#### Data to use
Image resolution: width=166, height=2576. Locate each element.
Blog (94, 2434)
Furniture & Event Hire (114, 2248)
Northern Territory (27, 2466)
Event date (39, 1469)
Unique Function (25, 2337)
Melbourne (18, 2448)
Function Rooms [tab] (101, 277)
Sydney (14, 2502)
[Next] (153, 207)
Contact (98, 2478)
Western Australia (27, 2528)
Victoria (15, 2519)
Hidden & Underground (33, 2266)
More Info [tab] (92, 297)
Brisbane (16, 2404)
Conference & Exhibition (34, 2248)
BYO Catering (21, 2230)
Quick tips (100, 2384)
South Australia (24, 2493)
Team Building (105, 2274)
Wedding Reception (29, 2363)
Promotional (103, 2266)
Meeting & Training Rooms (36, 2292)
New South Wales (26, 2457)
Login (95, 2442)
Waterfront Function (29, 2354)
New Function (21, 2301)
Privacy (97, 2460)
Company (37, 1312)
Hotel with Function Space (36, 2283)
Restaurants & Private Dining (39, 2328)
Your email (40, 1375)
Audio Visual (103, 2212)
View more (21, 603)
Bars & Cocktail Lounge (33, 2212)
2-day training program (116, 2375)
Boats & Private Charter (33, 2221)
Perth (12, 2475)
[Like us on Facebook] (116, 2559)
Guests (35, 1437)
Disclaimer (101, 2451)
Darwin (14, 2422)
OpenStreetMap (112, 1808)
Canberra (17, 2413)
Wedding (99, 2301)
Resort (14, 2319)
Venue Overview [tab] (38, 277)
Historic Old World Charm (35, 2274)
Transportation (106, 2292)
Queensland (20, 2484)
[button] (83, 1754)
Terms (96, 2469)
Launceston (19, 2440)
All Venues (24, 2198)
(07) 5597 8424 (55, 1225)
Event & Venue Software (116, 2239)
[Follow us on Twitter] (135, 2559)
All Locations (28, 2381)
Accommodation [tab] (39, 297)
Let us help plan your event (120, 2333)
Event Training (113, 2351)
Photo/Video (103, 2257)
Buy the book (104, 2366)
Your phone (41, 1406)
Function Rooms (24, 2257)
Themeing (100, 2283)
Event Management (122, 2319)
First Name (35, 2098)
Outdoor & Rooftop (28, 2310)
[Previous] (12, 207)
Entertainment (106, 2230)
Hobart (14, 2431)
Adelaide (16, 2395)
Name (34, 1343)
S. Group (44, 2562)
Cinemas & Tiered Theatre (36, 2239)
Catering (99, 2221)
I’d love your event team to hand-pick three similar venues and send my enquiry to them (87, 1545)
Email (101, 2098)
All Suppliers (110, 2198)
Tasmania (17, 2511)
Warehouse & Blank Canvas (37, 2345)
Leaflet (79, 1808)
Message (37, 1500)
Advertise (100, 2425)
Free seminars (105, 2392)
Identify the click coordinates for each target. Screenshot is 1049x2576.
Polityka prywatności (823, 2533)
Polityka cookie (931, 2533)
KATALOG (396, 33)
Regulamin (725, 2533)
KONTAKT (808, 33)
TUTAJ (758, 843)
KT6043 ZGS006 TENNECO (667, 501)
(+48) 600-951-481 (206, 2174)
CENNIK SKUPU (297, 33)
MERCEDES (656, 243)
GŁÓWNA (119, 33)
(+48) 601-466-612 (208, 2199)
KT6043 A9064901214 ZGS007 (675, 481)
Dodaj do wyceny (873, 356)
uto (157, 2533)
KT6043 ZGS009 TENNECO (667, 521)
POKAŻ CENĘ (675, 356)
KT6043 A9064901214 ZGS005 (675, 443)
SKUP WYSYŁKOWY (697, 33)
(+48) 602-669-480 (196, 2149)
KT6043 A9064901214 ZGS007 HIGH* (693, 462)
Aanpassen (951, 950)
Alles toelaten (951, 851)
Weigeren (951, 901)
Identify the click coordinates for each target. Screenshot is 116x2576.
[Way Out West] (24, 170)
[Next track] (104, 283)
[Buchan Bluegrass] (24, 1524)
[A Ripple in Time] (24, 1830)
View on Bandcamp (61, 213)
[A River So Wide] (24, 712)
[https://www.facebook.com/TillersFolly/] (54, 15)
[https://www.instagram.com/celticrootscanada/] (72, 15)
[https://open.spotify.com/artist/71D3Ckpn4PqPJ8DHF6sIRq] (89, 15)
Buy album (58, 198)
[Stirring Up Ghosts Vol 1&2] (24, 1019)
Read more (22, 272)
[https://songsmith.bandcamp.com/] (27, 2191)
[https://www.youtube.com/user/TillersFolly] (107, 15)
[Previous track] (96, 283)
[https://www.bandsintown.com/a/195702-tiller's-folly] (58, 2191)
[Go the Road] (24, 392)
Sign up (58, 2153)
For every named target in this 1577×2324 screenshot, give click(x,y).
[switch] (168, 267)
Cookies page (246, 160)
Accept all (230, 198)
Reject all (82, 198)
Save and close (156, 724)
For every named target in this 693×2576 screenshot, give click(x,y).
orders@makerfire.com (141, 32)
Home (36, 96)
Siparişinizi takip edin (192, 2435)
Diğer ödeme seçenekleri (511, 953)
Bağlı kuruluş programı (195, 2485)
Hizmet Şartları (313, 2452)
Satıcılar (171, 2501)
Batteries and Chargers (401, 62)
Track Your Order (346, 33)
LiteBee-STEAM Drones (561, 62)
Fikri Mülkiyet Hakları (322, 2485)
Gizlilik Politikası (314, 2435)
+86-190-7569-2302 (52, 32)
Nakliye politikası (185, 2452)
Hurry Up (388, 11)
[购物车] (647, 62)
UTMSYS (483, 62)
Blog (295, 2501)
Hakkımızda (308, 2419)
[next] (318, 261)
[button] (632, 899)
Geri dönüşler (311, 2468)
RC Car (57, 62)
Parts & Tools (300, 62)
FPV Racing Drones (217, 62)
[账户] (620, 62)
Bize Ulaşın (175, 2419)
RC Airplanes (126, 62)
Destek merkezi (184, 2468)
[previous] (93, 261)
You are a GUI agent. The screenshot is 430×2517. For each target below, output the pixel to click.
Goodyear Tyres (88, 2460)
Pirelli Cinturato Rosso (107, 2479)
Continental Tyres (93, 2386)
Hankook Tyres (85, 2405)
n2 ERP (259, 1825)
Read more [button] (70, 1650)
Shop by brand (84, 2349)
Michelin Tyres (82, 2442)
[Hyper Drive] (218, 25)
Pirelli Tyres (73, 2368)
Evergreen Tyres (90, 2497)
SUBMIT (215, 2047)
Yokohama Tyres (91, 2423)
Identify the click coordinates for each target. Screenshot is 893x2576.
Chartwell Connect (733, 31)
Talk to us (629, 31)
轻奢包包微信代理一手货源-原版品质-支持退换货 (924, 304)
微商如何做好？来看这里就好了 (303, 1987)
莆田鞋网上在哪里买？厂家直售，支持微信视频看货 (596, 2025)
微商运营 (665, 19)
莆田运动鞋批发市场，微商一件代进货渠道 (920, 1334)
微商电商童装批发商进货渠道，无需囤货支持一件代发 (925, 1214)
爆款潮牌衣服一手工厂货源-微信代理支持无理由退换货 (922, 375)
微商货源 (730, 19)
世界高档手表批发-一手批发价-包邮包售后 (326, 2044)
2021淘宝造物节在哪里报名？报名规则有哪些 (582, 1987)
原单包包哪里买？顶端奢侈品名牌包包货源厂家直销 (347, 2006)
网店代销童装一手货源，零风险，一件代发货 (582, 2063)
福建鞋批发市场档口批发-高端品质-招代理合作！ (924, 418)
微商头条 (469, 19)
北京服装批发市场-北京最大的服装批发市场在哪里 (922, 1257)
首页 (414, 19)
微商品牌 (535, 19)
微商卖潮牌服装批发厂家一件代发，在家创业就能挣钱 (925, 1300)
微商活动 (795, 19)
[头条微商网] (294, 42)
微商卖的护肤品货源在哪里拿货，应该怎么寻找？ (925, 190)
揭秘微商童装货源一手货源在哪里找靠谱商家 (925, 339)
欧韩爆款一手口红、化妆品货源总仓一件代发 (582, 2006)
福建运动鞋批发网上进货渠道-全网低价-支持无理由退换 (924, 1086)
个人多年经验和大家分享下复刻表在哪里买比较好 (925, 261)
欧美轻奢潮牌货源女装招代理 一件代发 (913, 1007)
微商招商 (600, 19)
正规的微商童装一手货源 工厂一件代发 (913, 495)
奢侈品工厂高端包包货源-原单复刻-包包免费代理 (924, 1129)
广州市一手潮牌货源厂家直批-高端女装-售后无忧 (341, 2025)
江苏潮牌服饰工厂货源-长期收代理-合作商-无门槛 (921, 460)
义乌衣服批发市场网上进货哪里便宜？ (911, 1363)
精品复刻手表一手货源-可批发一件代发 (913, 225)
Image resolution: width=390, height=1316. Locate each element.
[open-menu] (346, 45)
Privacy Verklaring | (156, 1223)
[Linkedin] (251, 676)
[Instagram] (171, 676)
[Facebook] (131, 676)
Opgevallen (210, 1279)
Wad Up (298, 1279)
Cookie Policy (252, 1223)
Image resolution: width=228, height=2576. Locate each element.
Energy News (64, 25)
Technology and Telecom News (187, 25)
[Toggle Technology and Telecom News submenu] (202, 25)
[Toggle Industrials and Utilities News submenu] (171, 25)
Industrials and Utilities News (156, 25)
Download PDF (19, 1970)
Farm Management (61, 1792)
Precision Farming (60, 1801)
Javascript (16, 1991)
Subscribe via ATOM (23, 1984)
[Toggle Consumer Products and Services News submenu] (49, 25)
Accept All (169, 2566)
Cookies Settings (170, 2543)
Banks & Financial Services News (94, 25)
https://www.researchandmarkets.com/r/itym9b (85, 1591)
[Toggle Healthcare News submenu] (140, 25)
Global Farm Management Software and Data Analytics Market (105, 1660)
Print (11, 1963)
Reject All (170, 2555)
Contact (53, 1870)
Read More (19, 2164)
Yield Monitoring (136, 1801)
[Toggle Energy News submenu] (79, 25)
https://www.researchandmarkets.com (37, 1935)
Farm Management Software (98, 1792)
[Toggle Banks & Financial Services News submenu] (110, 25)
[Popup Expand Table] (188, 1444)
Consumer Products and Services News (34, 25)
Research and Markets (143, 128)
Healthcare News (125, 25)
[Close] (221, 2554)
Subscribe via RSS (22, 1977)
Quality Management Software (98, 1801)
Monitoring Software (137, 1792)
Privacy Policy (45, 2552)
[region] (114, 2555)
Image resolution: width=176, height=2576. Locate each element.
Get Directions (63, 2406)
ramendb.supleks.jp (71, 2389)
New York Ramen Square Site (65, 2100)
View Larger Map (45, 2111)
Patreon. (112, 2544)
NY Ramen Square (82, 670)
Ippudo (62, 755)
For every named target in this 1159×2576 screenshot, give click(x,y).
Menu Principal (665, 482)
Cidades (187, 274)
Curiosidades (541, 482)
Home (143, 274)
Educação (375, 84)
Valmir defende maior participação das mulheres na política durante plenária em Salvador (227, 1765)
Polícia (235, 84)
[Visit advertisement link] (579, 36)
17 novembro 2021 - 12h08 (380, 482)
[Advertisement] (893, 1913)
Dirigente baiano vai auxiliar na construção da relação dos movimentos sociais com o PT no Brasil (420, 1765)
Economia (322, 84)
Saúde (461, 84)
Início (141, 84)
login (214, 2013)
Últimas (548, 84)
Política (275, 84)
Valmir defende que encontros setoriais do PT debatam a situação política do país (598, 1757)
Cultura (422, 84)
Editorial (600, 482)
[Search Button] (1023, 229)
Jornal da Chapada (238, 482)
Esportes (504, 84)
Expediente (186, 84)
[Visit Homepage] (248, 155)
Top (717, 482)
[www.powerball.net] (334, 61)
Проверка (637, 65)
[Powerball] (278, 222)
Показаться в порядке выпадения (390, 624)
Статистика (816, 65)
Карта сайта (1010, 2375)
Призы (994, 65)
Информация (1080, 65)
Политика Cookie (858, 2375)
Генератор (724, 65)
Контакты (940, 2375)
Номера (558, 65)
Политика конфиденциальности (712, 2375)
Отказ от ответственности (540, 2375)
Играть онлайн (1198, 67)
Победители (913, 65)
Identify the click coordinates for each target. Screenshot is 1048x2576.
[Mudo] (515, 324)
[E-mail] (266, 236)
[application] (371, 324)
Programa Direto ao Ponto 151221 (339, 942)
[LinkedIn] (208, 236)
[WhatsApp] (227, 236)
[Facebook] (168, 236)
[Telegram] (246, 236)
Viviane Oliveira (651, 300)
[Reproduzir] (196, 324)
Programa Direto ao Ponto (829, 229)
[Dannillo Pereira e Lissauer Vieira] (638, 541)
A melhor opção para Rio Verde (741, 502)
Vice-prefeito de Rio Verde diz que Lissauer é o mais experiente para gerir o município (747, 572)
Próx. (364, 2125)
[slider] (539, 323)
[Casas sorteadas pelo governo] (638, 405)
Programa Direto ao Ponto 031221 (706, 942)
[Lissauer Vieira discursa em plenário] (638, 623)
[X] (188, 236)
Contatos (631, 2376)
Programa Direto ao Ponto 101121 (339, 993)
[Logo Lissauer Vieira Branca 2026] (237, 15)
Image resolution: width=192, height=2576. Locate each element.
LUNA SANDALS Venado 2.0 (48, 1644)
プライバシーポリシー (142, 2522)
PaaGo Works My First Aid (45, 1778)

#### Problem
The lines you need are those holding the word "Industrials"; copy each of them from the material above.

#### Task answer
[Toggle Industrials and Utilities News submenu] (171, 25)
Industrials and Utilities News (156, 25)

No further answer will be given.